Monitoring species to establish presence/absence and population size is expensive and time-consuming, yet crucial when studying the impacts of climate change on terrestrial ecosystems. Automatic acoustic observatories (AAO) are devices that passively collect and classify sounds to enable species identification in the field but they must be trained prior to going into the field.
This project aims to achieve a step change in AAOs by adding evolutionary knowledge of acoustic communication to identify species without prior training. This will be a practical, cost-effective and powerful way to establish species presence/absence in areas without extensive fieldwork, and continuously monitor a range of ecological environments without prior knowledge of species occupation. This will open up new opportunities for research in sensory ecology, augmenting traditional approaches, which will lead to novel solutions to ecological problems.

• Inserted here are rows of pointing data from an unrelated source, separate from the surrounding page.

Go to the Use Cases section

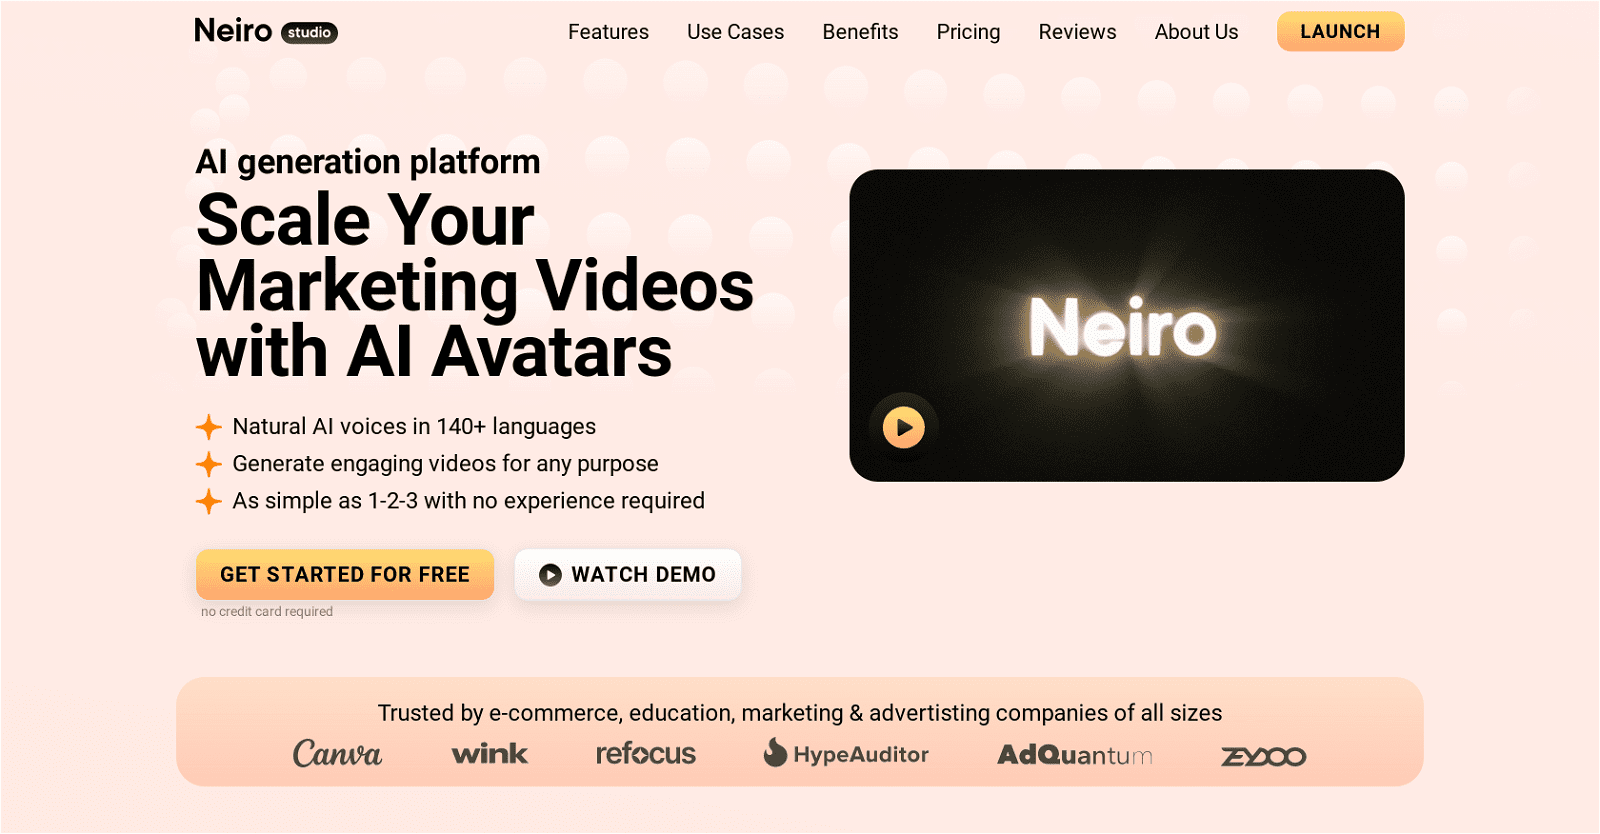click(735, 32)
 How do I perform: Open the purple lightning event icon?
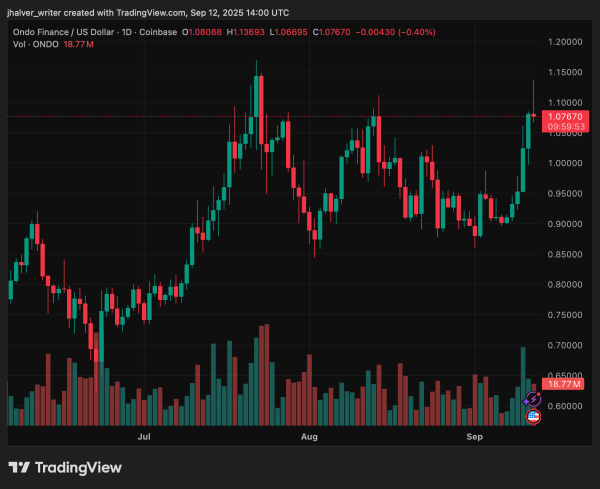click(x=533, y=400)
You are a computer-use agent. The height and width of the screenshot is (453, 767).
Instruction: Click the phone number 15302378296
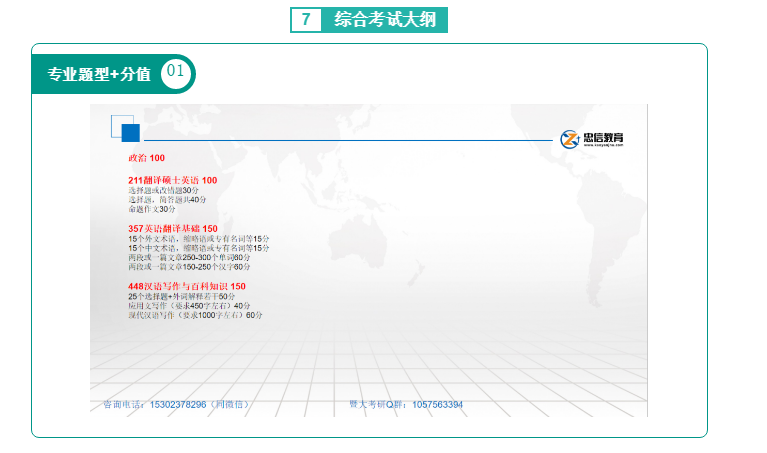(x=176, y=405)
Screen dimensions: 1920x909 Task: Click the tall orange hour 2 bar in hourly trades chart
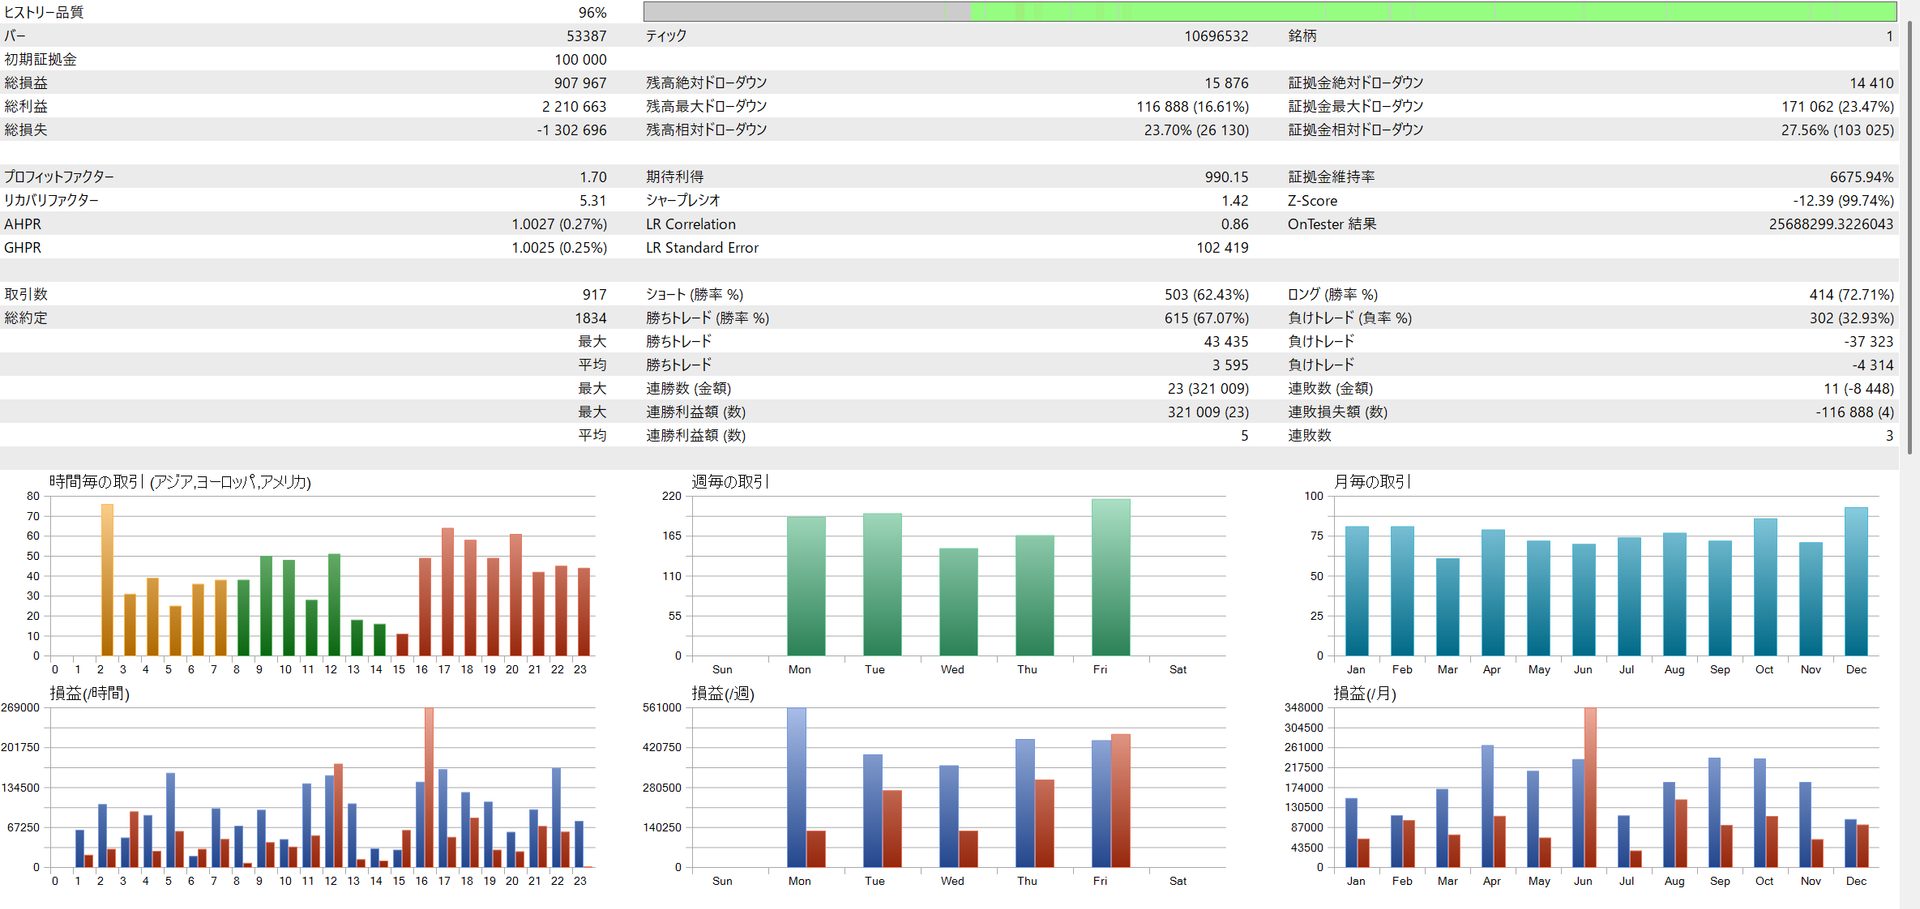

Our aim is to develop and field-test technology that will enable the automated continuous monitoring of acoustic communities in a non-invasive and low cost way. We will focus on Orthoptera song (grasshoppers, crickets and bush-crickets) as a model system but in the longer term these techniques will be applicable across a wide range of acoustically communicating organisms. We will develop comparative analyses of Orthoptera song to inform the development of automatic acoustic observatories, which will then be field-tested to assess performance before dissemination. This will be achieved by pursuing a number of research objectives including the design of AAO devices, describe evolutionary relationships of Orthoptera and the evolution of song and to test systems in the field.
The project is multidisciplinary involving academics and researchers in three departments at York: Electronic Engineering, Biology and Environment and Geography.